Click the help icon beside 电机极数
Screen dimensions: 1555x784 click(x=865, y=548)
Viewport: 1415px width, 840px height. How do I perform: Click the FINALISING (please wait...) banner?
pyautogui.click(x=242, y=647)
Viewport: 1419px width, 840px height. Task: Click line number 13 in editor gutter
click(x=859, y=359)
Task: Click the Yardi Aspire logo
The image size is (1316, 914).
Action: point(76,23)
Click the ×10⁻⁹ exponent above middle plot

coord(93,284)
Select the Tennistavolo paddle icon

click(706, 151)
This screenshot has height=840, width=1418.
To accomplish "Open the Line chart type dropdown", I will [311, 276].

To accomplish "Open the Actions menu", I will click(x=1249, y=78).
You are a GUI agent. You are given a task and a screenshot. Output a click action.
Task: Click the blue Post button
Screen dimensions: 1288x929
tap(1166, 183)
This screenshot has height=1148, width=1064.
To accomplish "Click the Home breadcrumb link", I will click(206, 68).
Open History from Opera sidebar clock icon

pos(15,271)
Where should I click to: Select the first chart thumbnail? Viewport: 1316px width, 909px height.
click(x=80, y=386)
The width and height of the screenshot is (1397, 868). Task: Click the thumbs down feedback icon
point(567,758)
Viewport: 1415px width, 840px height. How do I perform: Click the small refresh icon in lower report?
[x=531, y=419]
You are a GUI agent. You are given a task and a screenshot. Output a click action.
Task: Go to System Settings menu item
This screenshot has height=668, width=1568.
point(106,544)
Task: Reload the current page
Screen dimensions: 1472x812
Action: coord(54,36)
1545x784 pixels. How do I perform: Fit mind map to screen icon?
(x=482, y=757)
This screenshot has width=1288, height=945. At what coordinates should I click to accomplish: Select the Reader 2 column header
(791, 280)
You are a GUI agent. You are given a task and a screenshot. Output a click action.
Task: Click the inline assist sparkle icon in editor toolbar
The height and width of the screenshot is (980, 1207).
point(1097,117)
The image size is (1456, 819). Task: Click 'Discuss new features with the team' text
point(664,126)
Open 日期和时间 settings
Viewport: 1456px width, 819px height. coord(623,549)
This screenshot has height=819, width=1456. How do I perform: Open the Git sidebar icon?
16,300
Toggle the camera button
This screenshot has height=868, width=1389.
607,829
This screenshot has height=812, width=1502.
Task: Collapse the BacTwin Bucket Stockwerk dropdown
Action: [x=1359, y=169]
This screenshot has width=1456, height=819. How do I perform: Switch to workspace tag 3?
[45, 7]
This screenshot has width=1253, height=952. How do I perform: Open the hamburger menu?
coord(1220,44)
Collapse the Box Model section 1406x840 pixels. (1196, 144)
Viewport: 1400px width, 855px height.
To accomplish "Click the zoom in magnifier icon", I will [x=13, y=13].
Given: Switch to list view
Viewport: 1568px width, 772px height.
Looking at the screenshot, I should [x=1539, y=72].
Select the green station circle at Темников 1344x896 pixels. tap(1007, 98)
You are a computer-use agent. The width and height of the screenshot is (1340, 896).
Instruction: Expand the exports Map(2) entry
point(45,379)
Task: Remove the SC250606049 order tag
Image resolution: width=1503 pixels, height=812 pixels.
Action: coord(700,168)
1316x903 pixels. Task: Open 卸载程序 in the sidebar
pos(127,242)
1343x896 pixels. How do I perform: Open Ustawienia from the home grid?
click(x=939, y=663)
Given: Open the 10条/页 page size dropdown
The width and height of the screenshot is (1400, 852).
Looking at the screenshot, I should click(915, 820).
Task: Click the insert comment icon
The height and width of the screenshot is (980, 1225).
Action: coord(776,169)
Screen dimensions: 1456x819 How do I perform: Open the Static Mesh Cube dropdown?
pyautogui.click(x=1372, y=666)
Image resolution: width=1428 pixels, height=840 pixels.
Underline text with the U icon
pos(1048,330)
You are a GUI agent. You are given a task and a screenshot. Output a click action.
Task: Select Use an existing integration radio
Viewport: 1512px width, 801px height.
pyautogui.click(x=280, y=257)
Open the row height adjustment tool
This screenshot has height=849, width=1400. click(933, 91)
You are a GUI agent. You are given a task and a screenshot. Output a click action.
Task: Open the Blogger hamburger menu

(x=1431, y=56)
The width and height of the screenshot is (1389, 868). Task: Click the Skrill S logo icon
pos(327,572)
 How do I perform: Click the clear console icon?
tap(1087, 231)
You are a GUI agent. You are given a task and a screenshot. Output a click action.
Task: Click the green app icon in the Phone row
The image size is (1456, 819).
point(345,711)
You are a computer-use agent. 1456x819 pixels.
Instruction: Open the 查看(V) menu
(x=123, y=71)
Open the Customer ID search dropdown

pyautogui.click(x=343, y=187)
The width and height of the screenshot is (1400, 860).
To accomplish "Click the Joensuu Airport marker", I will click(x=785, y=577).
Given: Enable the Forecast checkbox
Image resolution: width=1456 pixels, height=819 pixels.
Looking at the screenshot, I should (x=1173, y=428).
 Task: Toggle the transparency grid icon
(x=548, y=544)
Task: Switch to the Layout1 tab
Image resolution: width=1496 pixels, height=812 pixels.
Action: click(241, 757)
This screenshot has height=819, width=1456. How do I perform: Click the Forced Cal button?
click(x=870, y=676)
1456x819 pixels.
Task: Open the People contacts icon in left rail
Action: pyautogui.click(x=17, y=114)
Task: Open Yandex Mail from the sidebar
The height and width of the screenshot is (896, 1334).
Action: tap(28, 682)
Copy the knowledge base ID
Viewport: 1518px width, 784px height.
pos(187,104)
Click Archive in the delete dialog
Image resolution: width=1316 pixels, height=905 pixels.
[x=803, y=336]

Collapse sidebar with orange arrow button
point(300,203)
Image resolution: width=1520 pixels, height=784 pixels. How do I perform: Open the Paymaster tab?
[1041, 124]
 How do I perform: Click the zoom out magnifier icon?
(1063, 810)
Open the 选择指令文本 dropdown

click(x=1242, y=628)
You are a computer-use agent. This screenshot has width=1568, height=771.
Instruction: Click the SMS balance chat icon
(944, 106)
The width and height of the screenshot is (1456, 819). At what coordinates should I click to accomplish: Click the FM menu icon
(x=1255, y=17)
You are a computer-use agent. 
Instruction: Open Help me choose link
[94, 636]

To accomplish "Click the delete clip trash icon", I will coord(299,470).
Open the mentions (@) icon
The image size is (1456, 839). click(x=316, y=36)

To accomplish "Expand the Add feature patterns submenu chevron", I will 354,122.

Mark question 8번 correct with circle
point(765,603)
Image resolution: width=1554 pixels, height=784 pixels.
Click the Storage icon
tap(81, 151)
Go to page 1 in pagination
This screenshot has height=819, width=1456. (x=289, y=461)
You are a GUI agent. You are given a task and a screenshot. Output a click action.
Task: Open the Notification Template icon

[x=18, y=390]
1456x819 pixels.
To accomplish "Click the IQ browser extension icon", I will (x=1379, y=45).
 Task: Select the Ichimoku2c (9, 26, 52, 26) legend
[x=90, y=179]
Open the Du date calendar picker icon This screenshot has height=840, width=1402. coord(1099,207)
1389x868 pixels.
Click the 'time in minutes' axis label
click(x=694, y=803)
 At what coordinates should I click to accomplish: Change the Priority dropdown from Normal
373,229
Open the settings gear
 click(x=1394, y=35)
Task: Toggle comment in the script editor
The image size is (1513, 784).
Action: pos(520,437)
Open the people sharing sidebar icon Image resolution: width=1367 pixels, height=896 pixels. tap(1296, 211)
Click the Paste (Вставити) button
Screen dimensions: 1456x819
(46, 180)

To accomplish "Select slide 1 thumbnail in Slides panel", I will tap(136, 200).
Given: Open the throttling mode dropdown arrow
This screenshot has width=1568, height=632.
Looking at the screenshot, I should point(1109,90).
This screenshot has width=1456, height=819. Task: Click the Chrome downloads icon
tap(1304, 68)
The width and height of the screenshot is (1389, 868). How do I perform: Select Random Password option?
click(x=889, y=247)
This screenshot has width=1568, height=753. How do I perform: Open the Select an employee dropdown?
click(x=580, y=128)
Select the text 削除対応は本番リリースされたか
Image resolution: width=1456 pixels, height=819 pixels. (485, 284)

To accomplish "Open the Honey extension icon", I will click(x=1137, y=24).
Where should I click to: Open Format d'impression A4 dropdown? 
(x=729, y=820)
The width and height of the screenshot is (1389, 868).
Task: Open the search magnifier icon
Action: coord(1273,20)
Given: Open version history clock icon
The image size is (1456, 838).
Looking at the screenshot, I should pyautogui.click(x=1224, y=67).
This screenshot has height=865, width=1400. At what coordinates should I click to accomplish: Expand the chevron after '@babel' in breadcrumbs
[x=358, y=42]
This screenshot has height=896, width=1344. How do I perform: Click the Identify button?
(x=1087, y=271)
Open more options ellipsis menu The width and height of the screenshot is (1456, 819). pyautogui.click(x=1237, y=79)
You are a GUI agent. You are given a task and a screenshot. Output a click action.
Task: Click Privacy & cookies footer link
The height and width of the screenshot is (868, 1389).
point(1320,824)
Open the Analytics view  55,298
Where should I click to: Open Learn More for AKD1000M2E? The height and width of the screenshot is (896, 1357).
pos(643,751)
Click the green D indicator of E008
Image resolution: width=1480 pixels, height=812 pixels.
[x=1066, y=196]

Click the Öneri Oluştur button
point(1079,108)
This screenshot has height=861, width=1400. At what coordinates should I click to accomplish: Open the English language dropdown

+++++

> **The task**
Take the entries above and return only the lines from the one with "Where should I click to: Open Format" to the one with "Given: Open version history clock icon", both included, unchanged.

> **Worked solution**
Where should I click to: Open Format d'impression A4 dropdown? 
(x=729, y=820)
The width and height of the screenshot is (1389, 868).
Task: Open the search magnifier icon
Action: coord(1273,20)
Given: Open version history clock icon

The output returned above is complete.